|Image from ramp.ie.|
William Carlos Williams, "Portrait of a Lady" (first published in the Dial, August 1920)
Your thighs are appletrees
whose blossoms touch the sky.
Which sky? The sky where Watteau hung
a lady's slipper. Your knees
are a southern breeze -- or
a gust of snow. Agh! what
sort of man was Fragonard?
-- As if that answered
anything. -- Ah, yes. Below
the knees, since the tune
drops that way, it is
one of those white summer days,
the tall grass of your ankles
flickers upon the shore --
Which shore? --
the sand clings to my lips --
Which shore? Agh, petals maybe. How
should I know?
Which shore? Which shore?
-- the petals from some hidden appletree -- Which shore?

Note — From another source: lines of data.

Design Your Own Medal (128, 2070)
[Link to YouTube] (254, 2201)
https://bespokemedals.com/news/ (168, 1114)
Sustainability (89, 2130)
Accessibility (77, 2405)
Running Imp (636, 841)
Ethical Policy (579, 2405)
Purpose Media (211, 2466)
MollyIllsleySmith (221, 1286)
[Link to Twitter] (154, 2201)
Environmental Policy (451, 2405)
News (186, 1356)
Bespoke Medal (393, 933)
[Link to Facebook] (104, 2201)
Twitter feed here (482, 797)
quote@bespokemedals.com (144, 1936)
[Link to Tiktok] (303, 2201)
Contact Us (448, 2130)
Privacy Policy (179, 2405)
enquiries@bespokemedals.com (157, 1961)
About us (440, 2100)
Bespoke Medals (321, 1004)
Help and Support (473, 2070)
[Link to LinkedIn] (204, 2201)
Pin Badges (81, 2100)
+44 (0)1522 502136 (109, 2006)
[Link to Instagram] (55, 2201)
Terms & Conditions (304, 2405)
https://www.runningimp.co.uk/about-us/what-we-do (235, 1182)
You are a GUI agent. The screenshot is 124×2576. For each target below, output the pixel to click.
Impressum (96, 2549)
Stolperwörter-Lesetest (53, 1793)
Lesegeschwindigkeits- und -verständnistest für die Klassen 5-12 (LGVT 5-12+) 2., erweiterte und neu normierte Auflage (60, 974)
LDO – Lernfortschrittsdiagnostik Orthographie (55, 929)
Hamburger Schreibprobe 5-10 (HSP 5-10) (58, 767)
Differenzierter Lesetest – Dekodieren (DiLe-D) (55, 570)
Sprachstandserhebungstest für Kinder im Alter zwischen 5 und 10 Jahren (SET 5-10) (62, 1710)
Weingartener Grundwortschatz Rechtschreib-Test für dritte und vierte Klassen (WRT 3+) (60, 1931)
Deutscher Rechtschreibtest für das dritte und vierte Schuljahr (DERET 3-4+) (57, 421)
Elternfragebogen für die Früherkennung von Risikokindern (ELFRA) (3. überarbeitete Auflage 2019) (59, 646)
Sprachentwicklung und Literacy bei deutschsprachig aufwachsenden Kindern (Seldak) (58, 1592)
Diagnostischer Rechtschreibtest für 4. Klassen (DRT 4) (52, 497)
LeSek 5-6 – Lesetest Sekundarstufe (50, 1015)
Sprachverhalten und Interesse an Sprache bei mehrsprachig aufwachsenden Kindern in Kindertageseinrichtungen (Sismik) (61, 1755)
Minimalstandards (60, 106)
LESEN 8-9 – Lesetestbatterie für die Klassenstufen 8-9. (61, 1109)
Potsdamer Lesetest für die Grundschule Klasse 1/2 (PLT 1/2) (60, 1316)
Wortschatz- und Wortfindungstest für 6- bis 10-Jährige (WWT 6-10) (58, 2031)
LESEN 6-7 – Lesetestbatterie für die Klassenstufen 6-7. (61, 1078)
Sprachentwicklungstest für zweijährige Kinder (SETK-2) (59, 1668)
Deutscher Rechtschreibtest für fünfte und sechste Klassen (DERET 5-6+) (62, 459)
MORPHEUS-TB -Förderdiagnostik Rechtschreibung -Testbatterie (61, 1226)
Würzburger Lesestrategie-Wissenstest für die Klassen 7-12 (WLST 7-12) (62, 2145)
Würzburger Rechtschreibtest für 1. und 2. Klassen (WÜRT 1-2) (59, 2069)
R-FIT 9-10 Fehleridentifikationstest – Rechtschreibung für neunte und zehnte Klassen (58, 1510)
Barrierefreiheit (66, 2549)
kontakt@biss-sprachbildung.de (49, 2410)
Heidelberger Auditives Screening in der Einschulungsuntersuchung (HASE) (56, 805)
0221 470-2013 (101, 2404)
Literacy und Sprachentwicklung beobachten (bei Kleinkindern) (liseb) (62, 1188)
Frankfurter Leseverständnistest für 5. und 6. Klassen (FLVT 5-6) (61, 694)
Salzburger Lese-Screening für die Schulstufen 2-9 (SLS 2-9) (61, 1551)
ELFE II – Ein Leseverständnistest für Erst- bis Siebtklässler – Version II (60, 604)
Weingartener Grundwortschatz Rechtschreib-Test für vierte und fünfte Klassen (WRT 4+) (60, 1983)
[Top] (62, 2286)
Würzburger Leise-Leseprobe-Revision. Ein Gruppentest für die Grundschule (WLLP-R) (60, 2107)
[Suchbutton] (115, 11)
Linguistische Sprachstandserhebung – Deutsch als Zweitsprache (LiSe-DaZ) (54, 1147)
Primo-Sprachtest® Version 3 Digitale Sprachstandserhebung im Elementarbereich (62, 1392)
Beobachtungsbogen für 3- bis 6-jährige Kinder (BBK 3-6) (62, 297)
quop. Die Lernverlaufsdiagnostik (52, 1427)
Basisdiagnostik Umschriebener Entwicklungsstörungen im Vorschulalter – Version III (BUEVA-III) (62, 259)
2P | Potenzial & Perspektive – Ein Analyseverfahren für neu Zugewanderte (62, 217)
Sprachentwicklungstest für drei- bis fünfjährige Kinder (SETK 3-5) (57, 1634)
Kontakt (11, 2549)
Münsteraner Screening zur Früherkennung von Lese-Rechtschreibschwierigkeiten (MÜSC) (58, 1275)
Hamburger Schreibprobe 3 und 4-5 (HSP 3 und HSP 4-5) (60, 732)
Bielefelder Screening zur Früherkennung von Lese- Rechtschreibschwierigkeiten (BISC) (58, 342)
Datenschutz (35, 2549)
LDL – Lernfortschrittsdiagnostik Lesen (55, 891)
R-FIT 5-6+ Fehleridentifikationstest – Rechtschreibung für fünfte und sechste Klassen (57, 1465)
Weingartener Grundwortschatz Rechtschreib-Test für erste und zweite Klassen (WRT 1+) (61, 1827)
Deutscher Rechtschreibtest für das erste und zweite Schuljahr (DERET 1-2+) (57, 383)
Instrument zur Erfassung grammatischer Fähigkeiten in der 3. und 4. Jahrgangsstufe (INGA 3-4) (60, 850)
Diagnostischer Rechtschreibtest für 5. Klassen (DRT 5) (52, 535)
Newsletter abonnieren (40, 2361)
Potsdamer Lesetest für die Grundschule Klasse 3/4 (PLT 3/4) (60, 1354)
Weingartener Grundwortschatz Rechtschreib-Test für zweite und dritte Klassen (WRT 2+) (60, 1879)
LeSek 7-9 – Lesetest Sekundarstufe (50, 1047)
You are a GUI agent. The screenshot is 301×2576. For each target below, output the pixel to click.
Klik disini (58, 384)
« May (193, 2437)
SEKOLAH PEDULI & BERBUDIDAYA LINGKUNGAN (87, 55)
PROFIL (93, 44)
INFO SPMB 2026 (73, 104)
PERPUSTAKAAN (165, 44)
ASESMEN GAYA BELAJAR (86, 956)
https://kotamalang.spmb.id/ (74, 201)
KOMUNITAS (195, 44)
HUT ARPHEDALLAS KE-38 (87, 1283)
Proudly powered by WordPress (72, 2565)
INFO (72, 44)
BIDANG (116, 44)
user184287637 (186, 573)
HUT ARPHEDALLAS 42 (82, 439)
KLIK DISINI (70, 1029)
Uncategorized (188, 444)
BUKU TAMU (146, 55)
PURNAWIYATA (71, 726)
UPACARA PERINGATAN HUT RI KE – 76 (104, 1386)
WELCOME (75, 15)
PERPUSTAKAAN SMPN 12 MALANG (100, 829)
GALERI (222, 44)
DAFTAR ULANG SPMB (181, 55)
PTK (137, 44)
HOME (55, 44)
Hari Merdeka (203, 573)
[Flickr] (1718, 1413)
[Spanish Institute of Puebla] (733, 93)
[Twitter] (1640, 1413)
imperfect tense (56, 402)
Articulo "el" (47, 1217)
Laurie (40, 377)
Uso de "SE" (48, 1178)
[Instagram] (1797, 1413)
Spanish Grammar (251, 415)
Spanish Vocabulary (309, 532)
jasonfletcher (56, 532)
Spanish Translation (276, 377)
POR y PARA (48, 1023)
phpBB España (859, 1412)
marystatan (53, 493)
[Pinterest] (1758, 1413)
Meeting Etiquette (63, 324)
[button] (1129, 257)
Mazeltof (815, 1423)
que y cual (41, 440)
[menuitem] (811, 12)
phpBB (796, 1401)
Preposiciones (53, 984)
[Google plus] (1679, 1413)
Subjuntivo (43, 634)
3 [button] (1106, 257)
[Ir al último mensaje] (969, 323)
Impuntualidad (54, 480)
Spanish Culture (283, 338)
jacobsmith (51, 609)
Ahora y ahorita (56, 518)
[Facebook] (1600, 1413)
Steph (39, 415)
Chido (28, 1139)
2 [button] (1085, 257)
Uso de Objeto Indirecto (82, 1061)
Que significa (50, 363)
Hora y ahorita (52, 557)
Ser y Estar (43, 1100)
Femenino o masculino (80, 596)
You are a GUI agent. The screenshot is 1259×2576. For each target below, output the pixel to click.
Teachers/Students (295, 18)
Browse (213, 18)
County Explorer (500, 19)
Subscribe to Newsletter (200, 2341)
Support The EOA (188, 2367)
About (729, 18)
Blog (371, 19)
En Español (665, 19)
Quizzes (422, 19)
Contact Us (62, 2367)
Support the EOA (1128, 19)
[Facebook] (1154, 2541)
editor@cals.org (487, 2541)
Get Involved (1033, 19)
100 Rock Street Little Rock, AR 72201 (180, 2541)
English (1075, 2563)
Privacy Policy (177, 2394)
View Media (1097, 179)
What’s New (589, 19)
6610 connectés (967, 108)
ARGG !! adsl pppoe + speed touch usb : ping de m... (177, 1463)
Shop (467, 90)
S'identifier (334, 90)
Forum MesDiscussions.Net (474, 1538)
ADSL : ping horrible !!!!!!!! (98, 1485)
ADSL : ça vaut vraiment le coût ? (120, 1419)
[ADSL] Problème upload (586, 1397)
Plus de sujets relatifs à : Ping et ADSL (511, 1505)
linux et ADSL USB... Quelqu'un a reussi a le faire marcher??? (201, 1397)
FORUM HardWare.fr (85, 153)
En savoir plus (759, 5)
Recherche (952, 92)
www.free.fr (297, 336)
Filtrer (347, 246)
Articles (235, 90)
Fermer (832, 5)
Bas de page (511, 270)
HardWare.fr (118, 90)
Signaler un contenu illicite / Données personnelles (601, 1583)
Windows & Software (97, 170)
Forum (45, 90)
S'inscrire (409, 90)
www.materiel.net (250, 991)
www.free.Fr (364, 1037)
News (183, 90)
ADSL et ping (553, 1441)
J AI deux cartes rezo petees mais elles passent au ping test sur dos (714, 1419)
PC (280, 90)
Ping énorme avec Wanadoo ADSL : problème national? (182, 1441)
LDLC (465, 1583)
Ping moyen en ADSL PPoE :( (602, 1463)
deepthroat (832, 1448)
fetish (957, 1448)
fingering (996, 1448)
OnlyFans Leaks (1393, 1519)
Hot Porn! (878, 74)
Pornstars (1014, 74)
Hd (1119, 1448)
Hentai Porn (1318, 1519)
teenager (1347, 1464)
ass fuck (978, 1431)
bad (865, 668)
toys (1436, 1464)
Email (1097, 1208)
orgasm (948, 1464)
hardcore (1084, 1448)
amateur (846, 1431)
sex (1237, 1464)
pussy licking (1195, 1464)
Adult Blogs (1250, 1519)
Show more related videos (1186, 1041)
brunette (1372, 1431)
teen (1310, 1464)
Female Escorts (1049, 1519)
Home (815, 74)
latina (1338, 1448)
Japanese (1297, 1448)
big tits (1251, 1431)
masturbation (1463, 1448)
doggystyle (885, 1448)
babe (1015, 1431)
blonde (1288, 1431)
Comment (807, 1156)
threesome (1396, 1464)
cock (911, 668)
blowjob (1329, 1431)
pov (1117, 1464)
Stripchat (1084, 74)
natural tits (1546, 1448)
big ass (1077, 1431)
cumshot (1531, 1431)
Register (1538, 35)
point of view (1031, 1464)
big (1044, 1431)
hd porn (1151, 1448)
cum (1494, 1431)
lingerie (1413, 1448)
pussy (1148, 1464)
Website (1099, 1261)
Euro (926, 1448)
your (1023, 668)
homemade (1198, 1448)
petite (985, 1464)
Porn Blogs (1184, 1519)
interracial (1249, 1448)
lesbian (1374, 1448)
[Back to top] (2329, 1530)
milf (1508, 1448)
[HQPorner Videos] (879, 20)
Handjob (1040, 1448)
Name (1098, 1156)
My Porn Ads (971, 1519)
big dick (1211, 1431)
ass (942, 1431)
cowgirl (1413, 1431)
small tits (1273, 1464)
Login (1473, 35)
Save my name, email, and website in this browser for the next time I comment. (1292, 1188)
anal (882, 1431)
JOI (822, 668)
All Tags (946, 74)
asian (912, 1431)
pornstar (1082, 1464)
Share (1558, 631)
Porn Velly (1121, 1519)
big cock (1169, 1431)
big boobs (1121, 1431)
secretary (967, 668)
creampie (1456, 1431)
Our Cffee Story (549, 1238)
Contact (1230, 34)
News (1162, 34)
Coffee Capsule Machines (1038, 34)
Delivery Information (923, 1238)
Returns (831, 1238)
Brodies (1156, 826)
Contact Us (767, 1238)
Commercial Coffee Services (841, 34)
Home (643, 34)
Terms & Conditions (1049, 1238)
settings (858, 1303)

I said petals from an appletree.
I really like this poem. Could it be a feminist poem? Maybe. I can definitely hear a voice protesting against a portrait being painted. It's really silly: on the one hand, there is a speaker comparing the object's thighs to appletrees, clearly hinting at "blossoms in the heavens" (could it be a peek up her skirt?), on the other hand there is another voice that refuses to be reduced into metaphors. One could easily suspect that the other voice is the voice of the "object." While one speaker has moved on to petals, abandoning the sand and shore metaphors, the other voice is repeating (one suspects, angrily) the question: which shore? Which (f***ing) shore?
I like how Williams has left the process in, signalling the end of the metaphor (well, not the end, maybe the obsoleteness of the metaphor). Clearly it is not enough anymore to say "your breasts are twin fawns." Metaphors are powerfully loaded and assuming. The second speaker in the poem calls attention to these assumptions: "Don't take this in lock, stock and barrel. Do not be reduced. Question these questionable metaphors!"
In the end, though, I remember that even if we rage against the inadequacies of language...it is the reality in which we find ourselves. There is no reality for us human beings unless they are in language. It is how we operate. I appreciate Williams pointing at the boundaries. However, I remember that the boundary is not a boundary without a body supporting the edges. The self-awareness in Williams' poem is refreshing and I appreciate it against a backdrop of a rich history of poetry.